Kanji For Lake Biwa: 琵琶 湖 (びわこ)
Lake Biwa (琵琶 湖) is the largest freshwater body in Japan. It is located in the Shiga prefecture and provides a supply of fresh water to nearly 15 million people in the Kansai area. Therefore it is an important geographical part of Japan. Knowing the kanji for it when you want to look it up on the map would be helpful as well.
As I was trying to think of a way to remember these two kanji, I wasn’t so much focused on the characters themselves at first. What I wanted to know is why 琵琶 was chosen as the name for the lake. Coincidentally upon looking up the definition, this is actually a name of a Japanese stringed instrument, 琵琶, a short-necked fretted lute.

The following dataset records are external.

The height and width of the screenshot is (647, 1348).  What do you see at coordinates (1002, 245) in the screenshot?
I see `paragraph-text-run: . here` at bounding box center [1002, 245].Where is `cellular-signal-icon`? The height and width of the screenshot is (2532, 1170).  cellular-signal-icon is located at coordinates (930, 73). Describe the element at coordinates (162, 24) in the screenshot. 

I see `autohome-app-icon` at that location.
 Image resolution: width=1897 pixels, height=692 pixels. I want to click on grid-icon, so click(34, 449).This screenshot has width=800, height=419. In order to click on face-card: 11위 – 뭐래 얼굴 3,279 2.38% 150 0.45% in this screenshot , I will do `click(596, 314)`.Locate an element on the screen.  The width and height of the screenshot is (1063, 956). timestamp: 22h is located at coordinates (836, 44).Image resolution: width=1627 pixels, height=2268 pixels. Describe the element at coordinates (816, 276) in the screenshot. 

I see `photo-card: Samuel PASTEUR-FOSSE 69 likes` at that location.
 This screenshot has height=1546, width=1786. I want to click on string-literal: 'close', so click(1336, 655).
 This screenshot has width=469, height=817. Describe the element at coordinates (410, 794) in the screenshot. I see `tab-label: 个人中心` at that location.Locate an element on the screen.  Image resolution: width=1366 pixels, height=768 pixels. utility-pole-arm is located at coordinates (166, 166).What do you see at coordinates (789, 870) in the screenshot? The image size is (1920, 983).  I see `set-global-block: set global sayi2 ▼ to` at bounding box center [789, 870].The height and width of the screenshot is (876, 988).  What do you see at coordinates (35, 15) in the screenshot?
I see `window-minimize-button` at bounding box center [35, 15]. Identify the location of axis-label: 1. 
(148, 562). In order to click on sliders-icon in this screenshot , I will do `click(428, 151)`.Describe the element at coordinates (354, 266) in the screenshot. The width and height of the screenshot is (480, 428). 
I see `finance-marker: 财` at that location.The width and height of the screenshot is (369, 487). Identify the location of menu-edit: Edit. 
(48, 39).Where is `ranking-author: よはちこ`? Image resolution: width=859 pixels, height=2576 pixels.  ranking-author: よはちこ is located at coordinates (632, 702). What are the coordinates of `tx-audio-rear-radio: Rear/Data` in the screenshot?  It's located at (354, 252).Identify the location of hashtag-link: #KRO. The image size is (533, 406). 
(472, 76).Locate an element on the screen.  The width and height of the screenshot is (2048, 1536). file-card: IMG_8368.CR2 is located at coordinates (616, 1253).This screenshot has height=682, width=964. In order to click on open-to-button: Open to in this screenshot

Supposedly it used to be quite popular before the Warring States Period (or Sengoku Period), which lasted from the middle of the 15th century to the beginning of the 17th century. During this time, the 琵琶 started to lose support. The Meiji Restoration period did not help either since Japan was trying to modernize. In the 1940s the 琵琶 was pretty much replaced with Western instruments.
As for why 琵琶 湖 was named the way it was, there is no definite answer. But it is largely believed that the name derives from this instrument, hence it uses those kanji. It may be the area where the instrument was first discovered or became very popular.
I decided not to focus on the individual definitions of the kanji since you will most likely not find them used outside of the name of this lake. But as a whole, you will see that each kanji has two 王 (おう) radicals on top, 王王. I like to think of those as the strings and frets of the instrument. Heck it may even be the reason why those kanji strokes were chosen. This might be enough to be able to recognize this compound without remembering the bottom parts. Just look for four 王 across a compound, and it is most likely 琵琶.
If you are more advanced, there is another interesting thing I found that might shed light in the naming. The bottom radical in 琵 is 比, which reads as ひ. And the bottom of the right one is 巴, which reads は. ひはdoesn’t sound quite right, but at least the vowels match. However if you write them with their secondary sounds, like び and わ (actually は can also be pronounced like わ anyway as a topic marker), you get the びわ sound for 琵琶.
This not only helps me remember the kanji when I see them, but now I think I will be able to recall them from memory and write them out.